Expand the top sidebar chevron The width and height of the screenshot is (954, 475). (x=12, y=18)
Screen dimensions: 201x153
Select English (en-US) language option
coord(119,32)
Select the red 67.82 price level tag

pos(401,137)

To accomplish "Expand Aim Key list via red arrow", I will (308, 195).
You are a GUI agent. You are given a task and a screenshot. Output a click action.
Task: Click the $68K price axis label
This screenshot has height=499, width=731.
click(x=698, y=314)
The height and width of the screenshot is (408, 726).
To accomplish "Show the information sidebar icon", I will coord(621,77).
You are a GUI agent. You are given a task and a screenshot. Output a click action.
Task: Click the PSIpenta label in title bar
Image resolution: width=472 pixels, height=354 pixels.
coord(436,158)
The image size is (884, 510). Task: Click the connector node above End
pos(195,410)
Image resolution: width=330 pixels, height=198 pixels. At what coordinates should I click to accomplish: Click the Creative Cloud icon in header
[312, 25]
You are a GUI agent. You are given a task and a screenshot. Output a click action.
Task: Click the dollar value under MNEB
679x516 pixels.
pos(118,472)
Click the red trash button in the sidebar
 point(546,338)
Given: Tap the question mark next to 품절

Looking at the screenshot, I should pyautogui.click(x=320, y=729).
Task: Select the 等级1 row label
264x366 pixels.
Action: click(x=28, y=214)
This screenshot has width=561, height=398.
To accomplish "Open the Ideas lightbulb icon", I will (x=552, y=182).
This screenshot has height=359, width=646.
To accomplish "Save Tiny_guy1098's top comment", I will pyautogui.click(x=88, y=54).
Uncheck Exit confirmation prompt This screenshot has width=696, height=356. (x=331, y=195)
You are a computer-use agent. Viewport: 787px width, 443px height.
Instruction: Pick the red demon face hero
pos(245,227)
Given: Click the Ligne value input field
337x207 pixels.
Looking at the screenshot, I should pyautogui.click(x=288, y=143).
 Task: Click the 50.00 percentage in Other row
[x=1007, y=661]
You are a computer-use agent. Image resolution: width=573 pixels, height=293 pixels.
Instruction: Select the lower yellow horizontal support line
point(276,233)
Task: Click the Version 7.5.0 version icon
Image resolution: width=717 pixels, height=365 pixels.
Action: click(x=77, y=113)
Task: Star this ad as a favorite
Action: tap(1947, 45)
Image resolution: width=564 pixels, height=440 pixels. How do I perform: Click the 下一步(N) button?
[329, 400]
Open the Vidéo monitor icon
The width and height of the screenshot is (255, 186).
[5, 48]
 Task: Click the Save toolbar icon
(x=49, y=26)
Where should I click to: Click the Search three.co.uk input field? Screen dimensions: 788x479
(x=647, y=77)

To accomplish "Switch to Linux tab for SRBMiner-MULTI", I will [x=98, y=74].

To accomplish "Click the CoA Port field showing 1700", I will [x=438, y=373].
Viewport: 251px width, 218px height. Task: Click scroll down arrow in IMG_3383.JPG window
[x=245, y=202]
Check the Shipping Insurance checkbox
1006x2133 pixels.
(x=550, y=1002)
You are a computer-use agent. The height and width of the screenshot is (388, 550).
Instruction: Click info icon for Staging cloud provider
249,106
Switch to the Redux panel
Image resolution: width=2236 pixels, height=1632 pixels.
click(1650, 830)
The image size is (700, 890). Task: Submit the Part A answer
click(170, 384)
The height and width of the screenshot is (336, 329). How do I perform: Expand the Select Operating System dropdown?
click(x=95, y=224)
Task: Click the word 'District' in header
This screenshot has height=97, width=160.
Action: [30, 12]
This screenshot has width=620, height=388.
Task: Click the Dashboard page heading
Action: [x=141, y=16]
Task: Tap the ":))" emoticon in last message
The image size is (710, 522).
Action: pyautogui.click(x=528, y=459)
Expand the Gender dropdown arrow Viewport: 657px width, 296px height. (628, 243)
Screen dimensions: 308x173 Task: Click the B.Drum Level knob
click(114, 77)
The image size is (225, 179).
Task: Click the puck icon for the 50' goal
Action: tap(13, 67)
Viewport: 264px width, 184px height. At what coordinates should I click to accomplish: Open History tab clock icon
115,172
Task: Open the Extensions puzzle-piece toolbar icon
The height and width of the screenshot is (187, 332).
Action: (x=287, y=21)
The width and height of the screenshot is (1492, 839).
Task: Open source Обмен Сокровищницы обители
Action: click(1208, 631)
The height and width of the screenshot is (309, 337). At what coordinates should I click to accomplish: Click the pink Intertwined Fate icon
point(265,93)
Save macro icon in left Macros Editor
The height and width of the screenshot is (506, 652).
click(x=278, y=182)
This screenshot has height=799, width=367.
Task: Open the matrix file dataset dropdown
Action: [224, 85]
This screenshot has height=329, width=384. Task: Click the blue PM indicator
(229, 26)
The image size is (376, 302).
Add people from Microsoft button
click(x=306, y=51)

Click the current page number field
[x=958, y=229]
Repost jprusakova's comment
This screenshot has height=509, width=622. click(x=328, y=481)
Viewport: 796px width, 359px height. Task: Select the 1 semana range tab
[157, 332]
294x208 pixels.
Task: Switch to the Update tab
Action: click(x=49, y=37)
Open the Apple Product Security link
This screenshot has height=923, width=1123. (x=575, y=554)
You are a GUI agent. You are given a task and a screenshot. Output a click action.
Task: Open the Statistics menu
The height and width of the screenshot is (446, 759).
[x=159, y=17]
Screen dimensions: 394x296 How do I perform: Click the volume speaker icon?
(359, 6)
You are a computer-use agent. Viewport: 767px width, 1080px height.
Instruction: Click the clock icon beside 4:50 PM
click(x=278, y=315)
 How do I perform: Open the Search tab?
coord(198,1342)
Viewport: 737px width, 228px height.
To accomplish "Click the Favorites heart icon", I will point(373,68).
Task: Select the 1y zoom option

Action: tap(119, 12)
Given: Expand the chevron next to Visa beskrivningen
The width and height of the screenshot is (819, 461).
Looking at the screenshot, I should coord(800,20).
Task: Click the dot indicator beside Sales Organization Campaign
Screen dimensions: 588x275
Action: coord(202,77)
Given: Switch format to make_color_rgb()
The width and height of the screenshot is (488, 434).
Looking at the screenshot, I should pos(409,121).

---

Reproduce the entries above word for word, starting with the very first line and going on through the line with "[x=1007, y=661]".

**ANSWER TO THIS TASK**.
Expand the top sidebar chevron The width and height of the screenshot is (954, 475). (x=12, y=18)
Screen dimensions: 201x153
Select English (en-US) language option
coord(119,32)
Select the red 67.82 price level tag

pos(401,137)

To accomplish "Expand Aim Key list via red arrow", I will (308, 195).
You are a GUI agent. You are given a task and a screenshot. Output a click action.
Task: Click the $68K price axis label
This screenshot has height=499, width=731.
click(x=698, y=314)
The height and width of the screenshot is (408, 726).
To accomplish "Show the information sidebar icon", I will coord(621,77).
You are a GUI agent. You are given a task and a screenshot. Output a click action.
Task: Click the PSIpenta label in title bar
Image resolution: width=472 pixels, height=354 pixels.
coord(436,158)
The image size is (884, 510). Task: Click the connector node above End
pos(195,410)
Image resolution: width=330 pixels, height=198 pixels. At what coordinates should I click to accomplish: Click the Creative Cloud icon in header
[312, 25]
You are a GUI agent. You are given a task and a screenshot. Output a click action.
Task: Click the dollar value under MNEB
679x516 pixels.
pos(118,472)
Click the red trash button in the sidebar
 point(546,338)
Given: Tap the question mark next to 품절

Looking at the screenshot, I should pyautogui.click(x=320, y=729).
Task: Select the 等级1 row label
264x366 pixels.
Action: click(x=28, y=214)
This screenshot has width=561, height=398.
To accomplish "Open the Ideas lightbulb icon", I will (x=552, y=182).
This screenshot has height=359, width=646.
To accomplish "Save Tiny_guy1098's top comment", I will pyautogui.click(x=88, y=54).
Uncheck Exit confirmation prompt This screenshot has width=696, height=356. (x=331, y=195)
You are a computer-use agent. Viewport: 787px width, 443px height.
Instruction: Pick the red demon face hero
pos(245,227)
Given: Click the Ligne value input field
337x207 pixels.
Looking at the screenshot, I should pyautogui.click(x=288, y=143).
 Task: Click the 50.00 percentage in Other row
[x=1007, y=661]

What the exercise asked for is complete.